The FFT core optionally accepts data in IEEE-754 single-precision format with 32-bit words consisting of a 1-bit sign, 8-bit exponent, and 23-bit fraction. The construction of the word matches that of the AMD Floating-Point Operator core.
Implementing full floating-point on an FPGA can be expensive in terms of the resources required. The pseudo floating-point option in the FFT core uses a higher precision fixed-point FFT internally to achieve similar noise performance to a full floating-point FFT, with significantly fewer resources. The following figure illustrates the two levels of noise performance possible by selecting either 24 bits or 25 bits for the phase factor width. By increasing the phase factor width to 25 bits, more resources might be required, depending on the target device.

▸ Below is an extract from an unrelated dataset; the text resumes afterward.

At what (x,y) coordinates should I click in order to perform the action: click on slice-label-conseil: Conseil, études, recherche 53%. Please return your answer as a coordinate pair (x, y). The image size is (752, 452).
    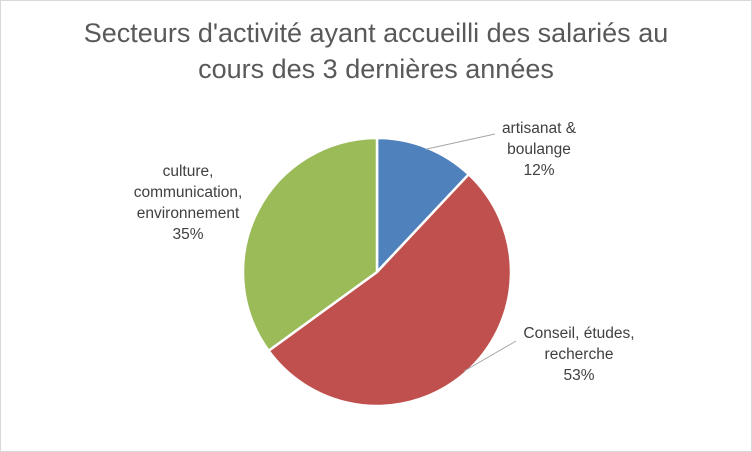
    Looking at the image, I should click on (579, 354).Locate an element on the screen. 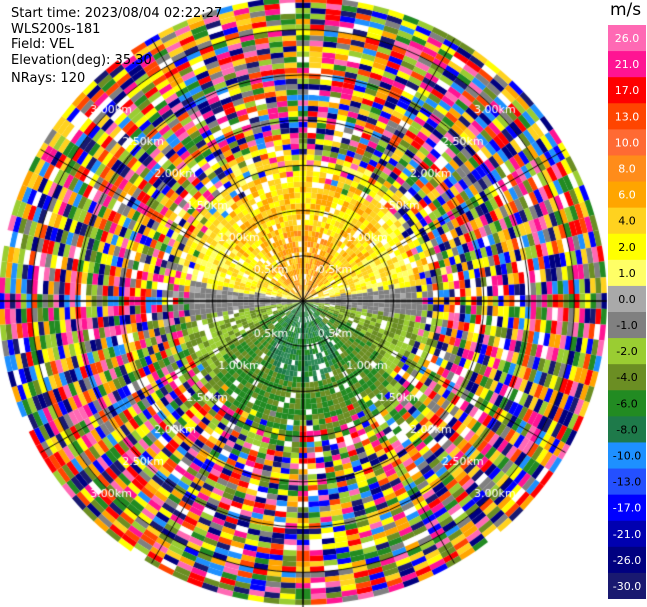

The native floating-point option in the FFT core uses the DSPFP32 primitives to perform floating-point operations. The phase factor width is 32 bits by default.
The following figure shows the ratio of the RMS difference between various models and the double-precision MATLAB® FFT to the data set peak amplitude. The models shown are the single-precision MATLAB® FFT function (calculated by casting the input data to single-precision floating-point type), the FFT core using a 24-bit phase factor width, and the FFT core using a 25-bit phase factor width. To calculate the error signal, a randomized impulse (in magnitude and time) was used as the input signal, with the RMS error averaged over five simulation runs.
When comparing results against third party models, for example, MATLAB, it should be noted that a scaling factor is usually required to ensure that the results match. The scaling factor is data-dependent because the input data dictates the level of normalization required prior to the internal fixed-point core. Because the core does not provide this scaling factor in floating-point modes, you can apply scaling after the output of the core, if necessary.
All optimization options (memory types and DSP slice optimization) remain available when pseudo floating-point option is selected, allowing you to trade off resources with transform time.
Transform time for Burst I/O architectures is increased by approximately N, the number of points in the transform, due to the input normalization requirements. For the Pipelined Streaming I/O architecture, the initial latency to fill the pipeline is increased, but data still streams through the core with no gaps.